Hanna lachte schallend und sagte: „Träum weiter. Wo meinst du denn, den hier herzubekommen? Da wirst du nicht umhinkommen dir einen geeigneten Kandidaten eigenhändig zu backen.“

Während sie sprach, angelte sie betont unauffällig nach der Zigarettenpackung, die Conny neben sich auf die Mauer gelegt hatte.
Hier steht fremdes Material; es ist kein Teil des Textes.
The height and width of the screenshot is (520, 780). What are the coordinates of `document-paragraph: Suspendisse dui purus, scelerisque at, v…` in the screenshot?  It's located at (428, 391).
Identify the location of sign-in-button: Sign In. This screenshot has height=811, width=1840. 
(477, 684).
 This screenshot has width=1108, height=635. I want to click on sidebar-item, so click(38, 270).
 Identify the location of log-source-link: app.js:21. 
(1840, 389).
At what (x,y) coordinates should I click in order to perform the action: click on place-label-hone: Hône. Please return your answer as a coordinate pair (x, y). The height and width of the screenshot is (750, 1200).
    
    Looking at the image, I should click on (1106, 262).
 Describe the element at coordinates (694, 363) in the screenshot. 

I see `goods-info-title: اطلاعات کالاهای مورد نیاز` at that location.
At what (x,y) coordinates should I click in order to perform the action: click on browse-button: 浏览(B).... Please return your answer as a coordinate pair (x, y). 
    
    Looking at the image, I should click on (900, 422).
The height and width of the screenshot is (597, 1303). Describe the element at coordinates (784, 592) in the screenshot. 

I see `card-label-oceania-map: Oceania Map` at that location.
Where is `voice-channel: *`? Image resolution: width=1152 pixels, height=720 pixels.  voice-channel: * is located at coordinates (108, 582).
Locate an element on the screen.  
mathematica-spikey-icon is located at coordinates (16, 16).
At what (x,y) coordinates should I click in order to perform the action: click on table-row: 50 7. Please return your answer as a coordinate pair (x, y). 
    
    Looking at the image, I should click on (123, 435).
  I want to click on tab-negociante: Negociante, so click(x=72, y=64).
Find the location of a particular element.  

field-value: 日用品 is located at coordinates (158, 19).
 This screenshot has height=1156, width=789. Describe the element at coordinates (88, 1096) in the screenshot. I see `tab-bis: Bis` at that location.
Diese ließ sie gewähren und gab vor, nichts mitzubekommen. Ihr war es eh nicht möglich, Hanna vom Rauchen abzuhalten. Zumindest dämmte sie mit ihren Aktionen den Konsum ihrer Freundin hin und wieder ein.

Verwirrt, da von Conny kein Protest erklang, zündete sich Hanna ihre ergatterte Zigarette an. Genüsslich blies sie winzige Kringel in die Luft. Schweigend saßen die Freundinnen noch eine Weile nebeneinander auf ihrem Lieblingsplatz, genossen den lauen Sommerabend und hingen ihren Gedanken nach.